Mais cet équilibre de vie new-yorkaise confortable des Powell va être bouleversé par les accusations de Rachel Sutton, une élève de Jason. Elle reproche les attitudes sexuellement déplacées de la part de cet expert en finance très en vue. Or, quelque temps plus tard, une autre jeune femme Kerry Lynch porte plainte contre lui pour viol.
Convaincue de l’innocence de son mari, Angela le soutient dans l’épreuve, comme leurs amis Suzanna et Colin fait front avec lui pour le défendre. Quand bientôt la situation s’aggrave avec l’ADN de Jason retrouvé sur les vêtements de Kerry. Une procédure s’engage avec la défense d’une avocate hors de prix. Mais l’affaire s’embraye quand un ténor du barreau représente les deux jeunes « victimes » pour un procès en civil afin d’obtenir des préjudices moraux.
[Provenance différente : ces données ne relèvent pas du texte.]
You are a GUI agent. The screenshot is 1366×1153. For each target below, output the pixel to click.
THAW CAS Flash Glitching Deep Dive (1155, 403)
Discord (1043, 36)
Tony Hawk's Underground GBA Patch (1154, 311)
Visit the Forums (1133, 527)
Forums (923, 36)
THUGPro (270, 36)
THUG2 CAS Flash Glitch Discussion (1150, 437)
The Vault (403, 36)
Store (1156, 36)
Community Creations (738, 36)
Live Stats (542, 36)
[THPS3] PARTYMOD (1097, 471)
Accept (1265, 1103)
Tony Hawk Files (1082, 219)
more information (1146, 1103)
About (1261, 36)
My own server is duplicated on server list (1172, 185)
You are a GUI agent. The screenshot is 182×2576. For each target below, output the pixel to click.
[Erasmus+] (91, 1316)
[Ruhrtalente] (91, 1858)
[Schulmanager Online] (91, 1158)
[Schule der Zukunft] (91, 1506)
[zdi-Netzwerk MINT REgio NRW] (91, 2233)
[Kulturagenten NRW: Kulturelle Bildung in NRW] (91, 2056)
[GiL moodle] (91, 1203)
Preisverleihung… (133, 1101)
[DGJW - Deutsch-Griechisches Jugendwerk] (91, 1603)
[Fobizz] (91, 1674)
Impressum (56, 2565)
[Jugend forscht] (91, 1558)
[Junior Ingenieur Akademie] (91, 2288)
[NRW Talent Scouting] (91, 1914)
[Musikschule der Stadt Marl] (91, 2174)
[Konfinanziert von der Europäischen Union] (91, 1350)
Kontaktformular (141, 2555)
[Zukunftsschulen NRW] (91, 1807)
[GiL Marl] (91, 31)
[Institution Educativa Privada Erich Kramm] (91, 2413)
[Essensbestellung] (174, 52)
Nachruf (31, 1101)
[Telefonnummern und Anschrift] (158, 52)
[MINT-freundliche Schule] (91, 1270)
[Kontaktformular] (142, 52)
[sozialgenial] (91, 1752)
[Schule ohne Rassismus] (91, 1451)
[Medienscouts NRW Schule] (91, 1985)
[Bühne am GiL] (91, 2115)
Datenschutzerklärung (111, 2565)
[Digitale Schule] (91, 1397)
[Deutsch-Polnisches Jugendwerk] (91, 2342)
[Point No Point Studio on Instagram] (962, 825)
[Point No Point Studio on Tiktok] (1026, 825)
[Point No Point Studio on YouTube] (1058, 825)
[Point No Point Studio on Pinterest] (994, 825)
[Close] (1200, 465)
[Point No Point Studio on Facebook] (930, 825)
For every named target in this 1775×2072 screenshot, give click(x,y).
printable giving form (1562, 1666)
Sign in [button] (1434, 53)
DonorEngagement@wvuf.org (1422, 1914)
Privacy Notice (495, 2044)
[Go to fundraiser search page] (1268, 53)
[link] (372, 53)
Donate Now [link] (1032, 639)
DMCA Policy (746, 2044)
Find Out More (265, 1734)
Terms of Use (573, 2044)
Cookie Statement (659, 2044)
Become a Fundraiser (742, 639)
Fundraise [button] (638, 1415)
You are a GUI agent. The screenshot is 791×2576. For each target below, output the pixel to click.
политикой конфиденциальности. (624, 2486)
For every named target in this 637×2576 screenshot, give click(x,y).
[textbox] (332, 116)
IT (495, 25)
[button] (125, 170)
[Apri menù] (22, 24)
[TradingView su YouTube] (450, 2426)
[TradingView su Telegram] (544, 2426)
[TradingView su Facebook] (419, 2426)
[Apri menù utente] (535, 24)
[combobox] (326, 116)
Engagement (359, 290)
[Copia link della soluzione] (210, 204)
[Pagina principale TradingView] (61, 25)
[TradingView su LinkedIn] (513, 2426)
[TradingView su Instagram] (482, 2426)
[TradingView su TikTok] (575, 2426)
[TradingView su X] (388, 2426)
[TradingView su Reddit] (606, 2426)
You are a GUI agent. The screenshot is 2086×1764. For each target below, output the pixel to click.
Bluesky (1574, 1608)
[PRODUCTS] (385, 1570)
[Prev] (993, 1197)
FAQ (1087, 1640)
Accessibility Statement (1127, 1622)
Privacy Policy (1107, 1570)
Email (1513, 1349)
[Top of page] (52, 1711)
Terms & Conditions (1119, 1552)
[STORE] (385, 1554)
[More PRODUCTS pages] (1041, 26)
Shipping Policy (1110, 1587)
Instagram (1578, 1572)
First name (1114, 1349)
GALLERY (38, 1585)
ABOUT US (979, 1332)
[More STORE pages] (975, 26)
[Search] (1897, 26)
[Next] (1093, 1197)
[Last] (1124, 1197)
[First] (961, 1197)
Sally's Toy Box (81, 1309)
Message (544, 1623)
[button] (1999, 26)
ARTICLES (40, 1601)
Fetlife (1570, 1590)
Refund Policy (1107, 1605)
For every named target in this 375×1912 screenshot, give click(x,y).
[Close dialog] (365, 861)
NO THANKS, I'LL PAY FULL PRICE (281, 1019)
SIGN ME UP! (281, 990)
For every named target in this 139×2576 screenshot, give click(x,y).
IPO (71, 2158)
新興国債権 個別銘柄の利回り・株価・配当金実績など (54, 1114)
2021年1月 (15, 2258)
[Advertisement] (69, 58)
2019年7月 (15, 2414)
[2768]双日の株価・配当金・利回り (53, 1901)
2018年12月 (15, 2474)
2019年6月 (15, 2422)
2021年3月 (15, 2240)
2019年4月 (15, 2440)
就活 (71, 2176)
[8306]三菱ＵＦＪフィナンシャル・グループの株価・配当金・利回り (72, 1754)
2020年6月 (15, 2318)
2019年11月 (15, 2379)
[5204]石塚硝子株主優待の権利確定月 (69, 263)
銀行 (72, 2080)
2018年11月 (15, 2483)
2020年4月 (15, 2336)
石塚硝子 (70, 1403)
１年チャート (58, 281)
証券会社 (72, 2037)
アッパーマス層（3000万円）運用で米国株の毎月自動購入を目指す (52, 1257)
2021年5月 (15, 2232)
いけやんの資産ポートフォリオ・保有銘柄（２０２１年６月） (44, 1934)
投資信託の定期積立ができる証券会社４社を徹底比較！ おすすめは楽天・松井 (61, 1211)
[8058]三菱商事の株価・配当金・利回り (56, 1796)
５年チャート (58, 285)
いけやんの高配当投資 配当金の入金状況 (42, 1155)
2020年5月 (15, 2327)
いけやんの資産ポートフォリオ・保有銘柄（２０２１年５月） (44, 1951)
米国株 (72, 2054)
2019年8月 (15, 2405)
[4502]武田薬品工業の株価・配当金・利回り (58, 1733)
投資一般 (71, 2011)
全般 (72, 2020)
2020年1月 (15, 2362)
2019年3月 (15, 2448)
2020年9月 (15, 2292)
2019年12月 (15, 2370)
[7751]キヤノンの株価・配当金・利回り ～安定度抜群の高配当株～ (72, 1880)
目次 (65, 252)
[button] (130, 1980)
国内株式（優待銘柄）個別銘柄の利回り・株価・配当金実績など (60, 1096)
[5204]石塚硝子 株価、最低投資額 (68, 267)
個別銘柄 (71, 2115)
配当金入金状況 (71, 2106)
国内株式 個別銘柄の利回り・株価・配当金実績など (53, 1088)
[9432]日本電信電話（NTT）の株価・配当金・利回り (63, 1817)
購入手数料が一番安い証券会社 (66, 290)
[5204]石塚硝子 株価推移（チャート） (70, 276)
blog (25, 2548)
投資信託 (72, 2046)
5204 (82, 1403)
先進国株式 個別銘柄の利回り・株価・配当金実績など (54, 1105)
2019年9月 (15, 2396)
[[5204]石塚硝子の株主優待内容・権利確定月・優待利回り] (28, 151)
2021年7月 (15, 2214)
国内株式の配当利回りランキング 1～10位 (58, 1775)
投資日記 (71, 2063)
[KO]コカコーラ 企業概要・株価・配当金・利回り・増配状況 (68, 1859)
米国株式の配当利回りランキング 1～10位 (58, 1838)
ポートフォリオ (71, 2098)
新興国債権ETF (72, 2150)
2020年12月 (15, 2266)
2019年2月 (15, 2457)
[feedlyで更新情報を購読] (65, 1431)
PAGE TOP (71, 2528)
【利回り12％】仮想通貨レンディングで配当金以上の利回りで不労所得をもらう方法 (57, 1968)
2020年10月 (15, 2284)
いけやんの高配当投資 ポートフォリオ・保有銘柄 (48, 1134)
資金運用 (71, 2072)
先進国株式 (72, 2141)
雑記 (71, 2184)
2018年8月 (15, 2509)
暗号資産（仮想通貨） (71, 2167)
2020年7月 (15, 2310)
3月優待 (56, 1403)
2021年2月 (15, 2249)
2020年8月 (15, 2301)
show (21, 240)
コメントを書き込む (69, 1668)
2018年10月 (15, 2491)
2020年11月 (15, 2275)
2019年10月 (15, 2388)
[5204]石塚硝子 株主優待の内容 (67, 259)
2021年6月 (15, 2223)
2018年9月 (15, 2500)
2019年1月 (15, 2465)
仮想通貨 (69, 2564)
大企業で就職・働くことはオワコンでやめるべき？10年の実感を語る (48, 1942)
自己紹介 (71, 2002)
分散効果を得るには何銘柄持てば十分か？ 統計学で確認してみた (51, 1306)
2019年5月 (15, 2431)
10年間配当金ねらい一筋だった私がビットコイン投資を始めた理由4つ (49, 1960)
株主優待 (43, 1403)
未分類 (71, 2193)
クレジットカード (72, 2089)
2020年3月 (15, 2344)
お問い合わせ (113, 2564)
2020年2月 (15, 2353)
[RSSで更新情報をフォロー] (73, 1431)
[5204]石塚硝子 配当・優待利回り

Alors, si Jason peut éviter l’incarcération s’il est reconnu coupable, tous les biens acquis par le couple pourraient être engagés dans les dédommagements dus aux plaignantes.
Les certitudes d’Angela s’ébranlent et les questions fusent. D’abord convaincue de l’impossibilité de viol par Jason, elle en doute par la suite. Ensuite, si c’est une fausse accusation, cette fille veut-elle se venger du choix de Jason de rester en ménage avec Angela ? Est-elle responsable de l’adultère commis puisqu’elle ne répond plus aux besoins sexuels de son mari ? Comment peut-elle se protéger dans cette situation ?
Et quand Kerry va disparaître, tout se complique…
MON AVIS
Les éditions Presse de La Cité et le site Internet Netgalley m’ont permis la lecture de cet ouvrage avec ce service de presse, et je les en remercie.
Ce « policier domestique » très complexe imbrique beaucoup d’éléments. D’abord le passé compliqué d’Angela, est marqué de traumatismes cachés. On assiste à une résilience frappante pour cette jeune femme qui a pu fonder une famille « normale » avec une personne brillante sous les feux des projecteurs, tout en taisant son secret. Avec un début parti sur la délicate question du harcèlement, j’avais craint à un nouveau livre sur tous les postulats sont possibles : la parole de l’un contre celle de l’autre. L’auteur a évité cet écueil, car la question est abordée avec originalité avec le lourd passé de l’héroïne. Mais j’ai eu du mal à adhérer à la cohésion des personnages et la vraisemblance des relations établies.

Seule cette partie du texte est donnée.